:: Selected text ::
= = = = =

VW To Be Sued Over WWII Labor 

August 31, 1998 2:34 PM EDT

NEW YORK (AP) _ Elly Gross was 15 when she arrived at the Auschwitz
concentration camp, where most who entered were bound to die in the gas
chambers like her mother and 5-year-old brother. 

Although she survived because she was chosen to work as a slave laborer for
German automaker Volkswagen, Mrs. Gross, now 69, still has breathing
troubles from inhaling paint at the camp while working 12-hour days with no
pay. 

A class-action lawsuit expected to be filed today in federal court in
Newark, N.J., on behalf of Mrs. Gross and thousands like her demands
compensation for the work of slave laborers, alleging that Volkswagen not
only exploited them but worked with the Nazis to ensure their steady supply. 

``Auschwitz was the hell,'' Mrs. Gross said at a news conference this
morning. ``The factory where I worked just was the skirt of the hell.'' 

In a similar action, attorney Ed Fagan filed a federal lawsuit Sunday in
New York City against several German and Austrian companies _ including
Volkswagen _ over use of slave labor. Mel Weiss, the attorney in the
lawsuit including Mrs. Gross, said today that despite the timing, the
lawsuits are not connected. 

``Nobody can give me back my mother and brother. But they can make right
what they did to me,'' Mrs. Gross, of New York City, said Sunday.

= = = = =

Item coordinates
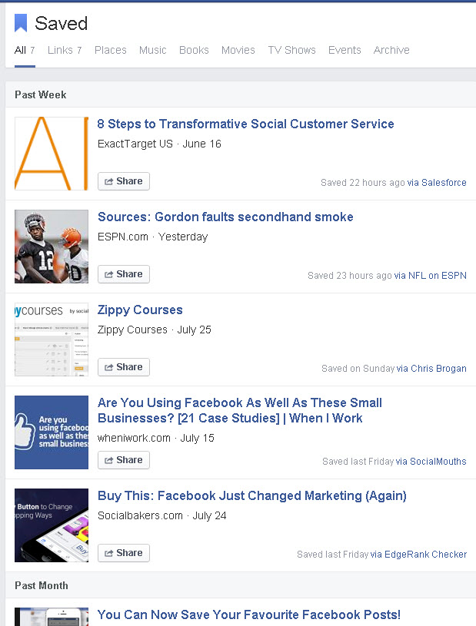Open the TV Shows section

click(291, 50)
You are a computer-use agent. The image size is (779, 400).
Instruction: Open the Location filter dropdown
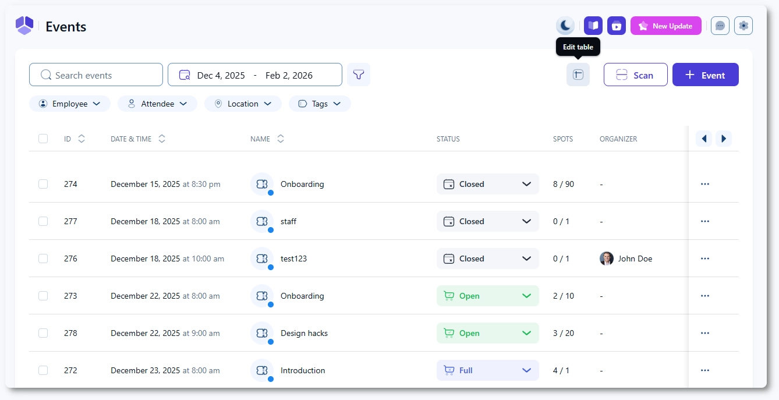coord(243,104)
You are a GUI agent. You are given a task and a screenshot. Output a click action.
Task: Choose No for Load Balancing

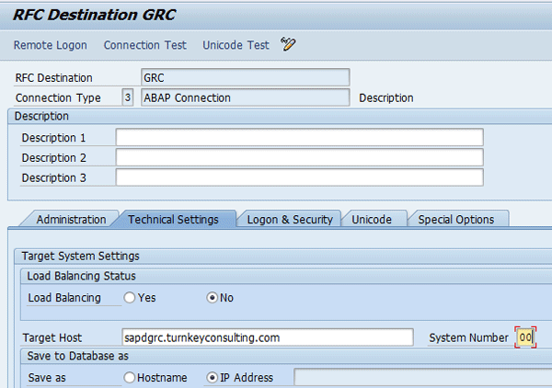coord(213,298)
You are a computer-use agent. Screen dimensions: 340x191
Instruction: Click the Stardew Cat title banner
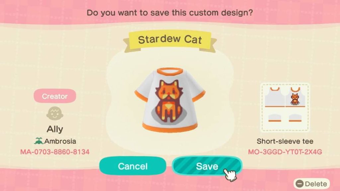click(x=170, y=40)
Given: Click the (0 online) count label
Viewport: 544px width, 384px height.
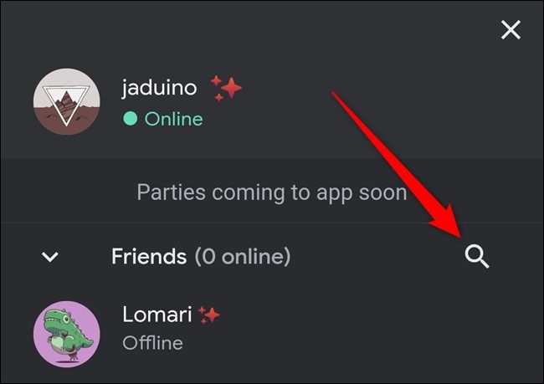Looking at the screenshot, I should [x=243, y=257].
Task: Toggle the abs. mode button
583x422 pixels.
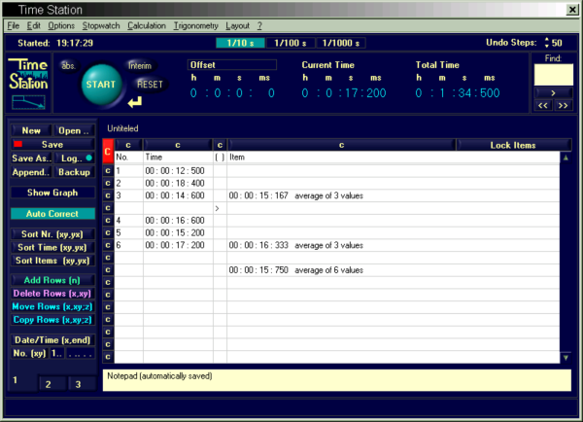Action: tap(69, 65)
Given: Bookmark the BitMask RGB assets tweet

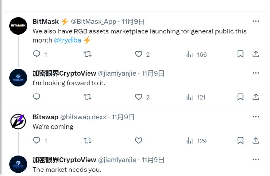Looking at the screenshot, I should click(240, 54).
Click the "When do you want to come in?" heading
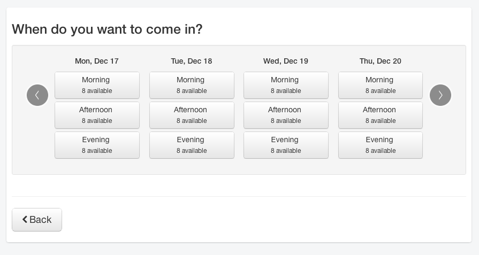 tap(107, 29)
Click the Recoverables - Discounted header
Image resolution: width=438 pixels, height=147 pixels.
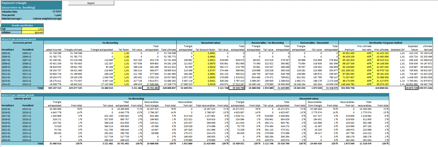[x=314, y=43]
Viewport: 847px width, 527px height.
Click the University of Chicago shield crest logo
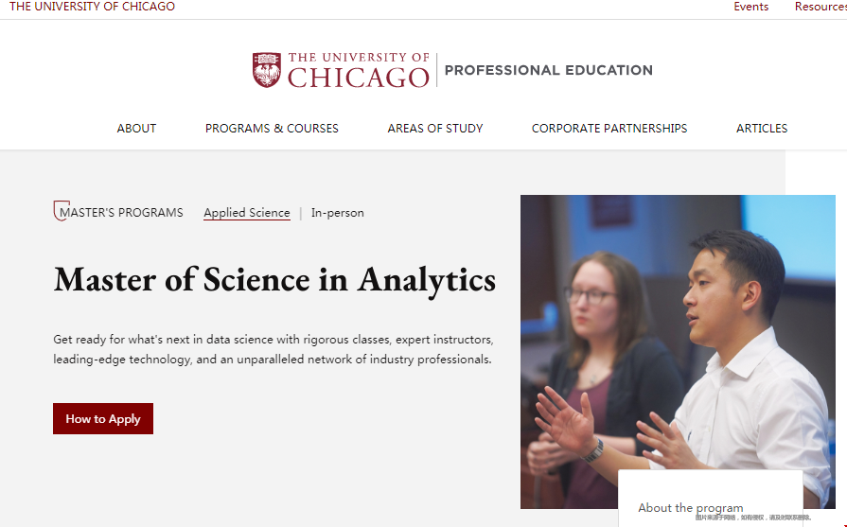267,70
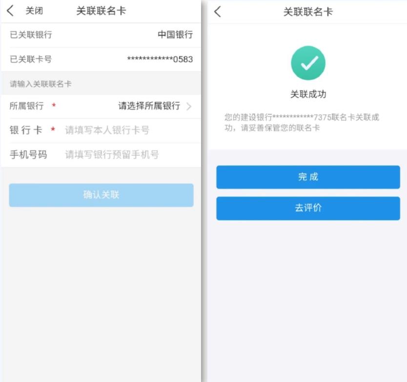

= = = = =

:: Task brief ::
Write the next few paragraphs of the news story about the Volkswagen slave-labor lawsuit, picking up after its final sentence.

:: Result of this exercise ::
The lawsuits follow this month's $1.25 billion agreement by Swiss banks to
settle claims by Holocaust survivors who weren't allowed to collect their
assets after World War II. That case was negotiated in part by Fagan and
attorney Mel Weiss, who is representing the class-action lawsuit. 

Historians believe more than 7 million people were coerced to work in
Germany under Adolf Hitler's regime, but the government and German
companies have turned down survivors' demands for back wages. 

In July, Volkswagen said it would establish a fund to pay back wages.
Details are to be decided at a meeting Sept. 11, VW chief Ferdinand Piech
said today. Weiss, however, has already said the company's proposal was not
acceptable. 

``The industrial companies of Germany played an integral role in the
Holocaust,'' Fagan said. ``They masterminded and implemented with the Nazi
regime a ... conspiracy to purposely enslave and exploit Holocaust victims
and to profit from the Holocaust.'' 

Some familiar names are among the companies accused in Fagan's lawsuit:
Siemens, Krupp, Daimler-Benz, Audi, Wurttembergische Metall Warenfabrik,
Heinkel, Eicon Technology, BMW and Leica Camera. 

``Germany has apologized for the Holocaust. This lawsuit is a test of
whether it will put justice where its mouth is,'' Weiss said. 

In April 1944, Mrs. Gross, her mother and brother were loaded on a railroad
boxcar from their native Romania for a six-day journey to Auschwitz. 

``When we arrived, people were screaming. Dogs were barking. Everybody was
yelling,'' she said. 

She was told the family would be reunited in several days. It never
happened. After several months she was shipped to a Volkswagen factory near
Hannover, Germany, were she spent nearly a year painting machinery parts. 

``You have to understand, after what I had been through at Auschwitz _
sleeping in the mud, eating sand to fill my belly, watching people die _
the factory was like heaven. We had food and blankets,'' she said. 

But the 12-hour work days under the supervision of Nazi guards, who beat
those who made a mistake, took its toll on her health.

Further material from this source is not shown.